I actually had .* in my code. Problem was that Jtheta was not a function. Thanks KristofferC

lkuper commented 8 years ago

@KristofferC Thanks for your comment. It sounds like this resolves @sarkar1's issue; however, it'd be nice if ParallelAccelerator gave a helpful error message for @acc being in the wrong place. I can open another issue for that.

DrTodd13 commented 8 years ago

So, we say that @acc can occur on expressions containing callsites and in the original code even though it doesn't look like there is a callsite there are in fact several of them (I'm seeing 6) since Julia converts operators into calls in the AST. So, the issue isn't that there aren't any callsites but what those callsites are. When we process a function, we look for calls to .* or .+ to handle specially but in this case we are trying to run our optimizations on the implementations of .* and .+ themselves.

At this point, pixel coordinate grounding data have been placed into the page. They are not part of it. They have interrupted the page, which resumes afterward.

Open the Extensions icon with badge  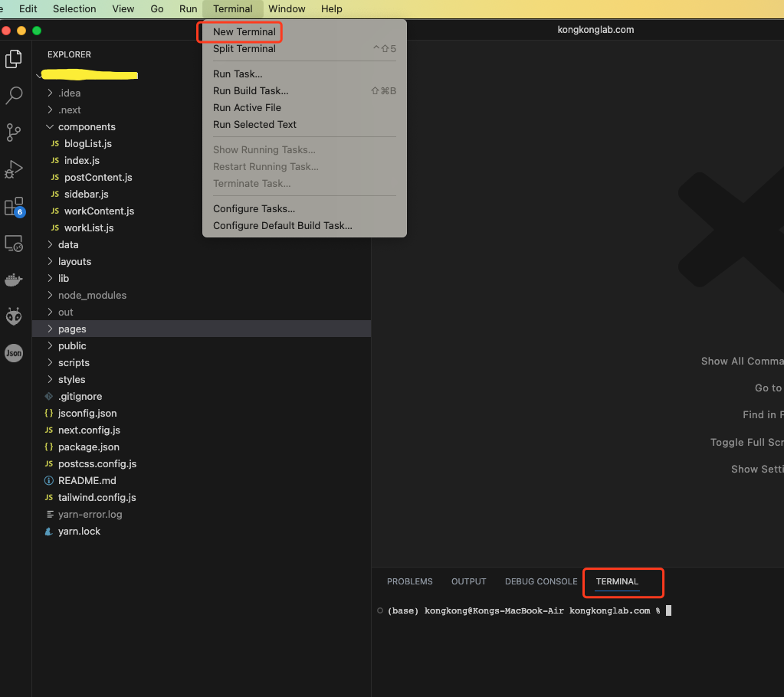click(14, 207)
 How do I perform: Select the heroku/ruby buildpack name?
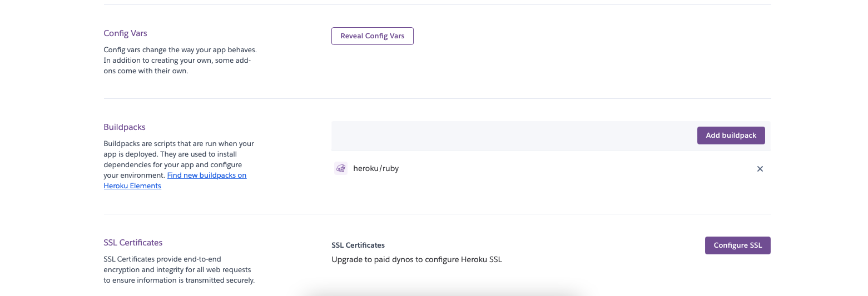376,168
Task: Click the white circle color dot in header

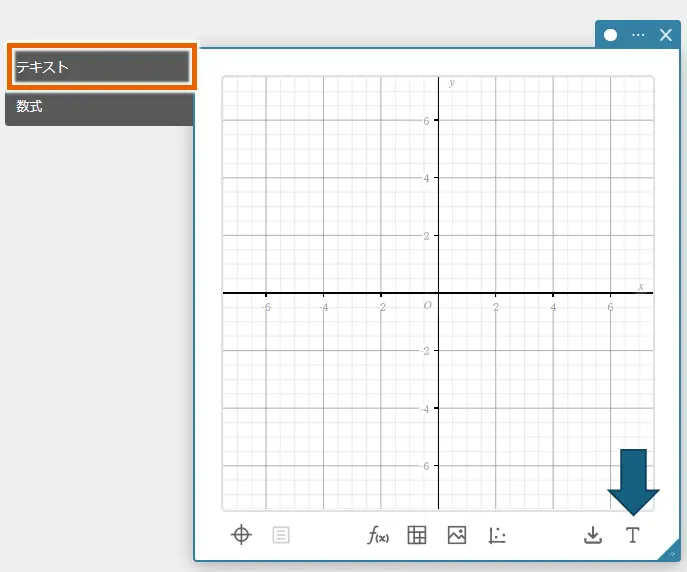Action: point(611,35)

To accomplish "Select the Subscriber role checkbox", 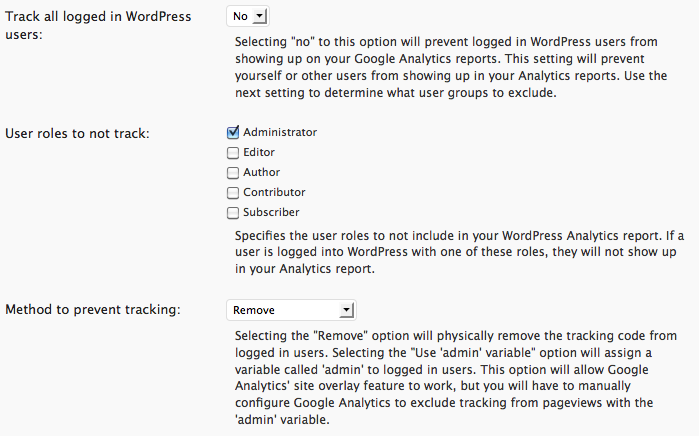I will point(233,213).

Let's say you did have a function foo you wanted optimized and you did it at a callsite level like:

@acc res = foo(...) .* 7

I think this would still be a problem in that it would try to optimize .* itself.

lkuper commented 8 years ago

@DrTodd13 I didn't know that expressions containing callsites were supported. I thought we only supported @acc on: functions, actual callsites, and begin ... end blocks containing those things.

In fact, the only documented places you can use @acc are on functions or begin ... end blocks of functions. We should probably be more clear about what we support.